Non-Archimedean GUE corners and Hecke modules

TL;DR

This paper analyzes the distribution of singular numbers in $p$-adic Hermitian and alternating matrices, revealing connections to Hall-Littlewood processes and Hecke algebra modules, with implications for non-archimedean random matrix theory.

Contribution

It provides explicit joint distributions for principal corners of $p$-adic matrices and links these to Hall-Littlewood processes and Hecke modules, extending non-archimedean random matrix theory.

Findings

Distribution of singular numbers for $p$-adic matrices computed.

Alternating case yields a Hall-Littlewood process.

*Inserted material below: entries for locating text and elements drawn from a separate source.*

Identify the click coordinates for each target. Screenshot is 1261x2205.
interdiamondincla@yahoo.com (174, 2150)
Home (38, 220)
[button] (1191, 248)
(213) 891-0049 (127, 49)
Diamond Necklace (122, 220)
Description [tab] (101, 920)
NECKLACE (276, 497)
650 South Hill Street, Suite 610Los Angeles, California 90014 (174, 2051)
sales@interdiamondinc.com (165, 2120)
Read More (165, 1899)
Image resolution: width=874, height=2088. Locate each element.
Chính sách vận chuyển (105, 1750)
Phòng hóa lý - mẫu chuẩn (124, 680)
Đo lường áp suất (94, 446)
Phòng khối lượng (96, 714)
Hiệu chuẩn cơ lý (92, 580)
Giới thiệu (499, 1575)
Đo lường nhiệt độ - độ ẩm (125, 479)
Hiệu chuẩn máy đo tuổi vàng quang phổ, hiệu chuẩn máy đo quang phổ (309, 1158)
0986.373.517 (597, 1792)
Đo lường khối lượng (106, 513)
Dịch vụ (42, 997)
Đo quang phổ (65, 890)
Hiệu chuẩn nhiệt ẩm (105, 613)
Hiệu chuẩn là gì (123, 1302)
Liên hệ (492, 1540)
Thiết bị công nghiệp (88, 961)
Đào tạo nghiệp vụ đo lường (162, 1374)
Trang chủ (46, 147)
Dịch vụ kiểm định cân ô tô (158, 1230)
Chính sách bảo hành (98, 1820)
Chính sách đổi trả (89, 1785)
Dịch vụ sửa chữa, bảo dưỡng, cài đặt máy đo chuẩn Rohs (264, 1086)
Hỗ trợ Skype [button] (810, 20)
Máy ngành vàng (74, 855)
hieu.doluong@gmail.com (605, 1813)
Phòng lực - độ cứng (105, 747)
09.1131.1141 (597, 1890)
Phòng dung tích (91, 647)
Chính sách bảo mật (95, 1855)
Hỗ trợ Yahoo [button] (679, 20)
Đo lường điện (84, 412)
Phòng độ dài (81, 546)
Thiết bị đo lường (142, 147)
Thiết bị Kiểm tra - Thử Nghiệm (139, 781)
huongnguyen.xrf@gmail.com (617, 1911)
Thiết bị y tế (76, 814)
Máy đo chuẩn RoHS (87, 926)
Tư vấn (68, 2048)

Hermitian case relates to a formal Hall-Littlewood process with signed transitions.

Abstract

We compute the joint distribution of singular numbers for all principal corners of a $p$-adic Hermitian (resp. alternating) matrix with additive Haar distribution, the non-archimedean analogue of the GUE (resp. aGUE) corners process. In the alternating case we find that it is a Hall-Littlewood process, explaining -- and recovering as a corollary -- results of Fulman-Kaplan. In the Hermitian case we obtain a `marginal distribution' of a formal Hall-Littlewood process with both positive and negative transition `probabilities'. The proofs relate natural random matrix operations to structural results of Hironaka and Hironaka-Sato on modules over the spherical Hecke algebra, yielding other probabilistic statements of independent interest along the way.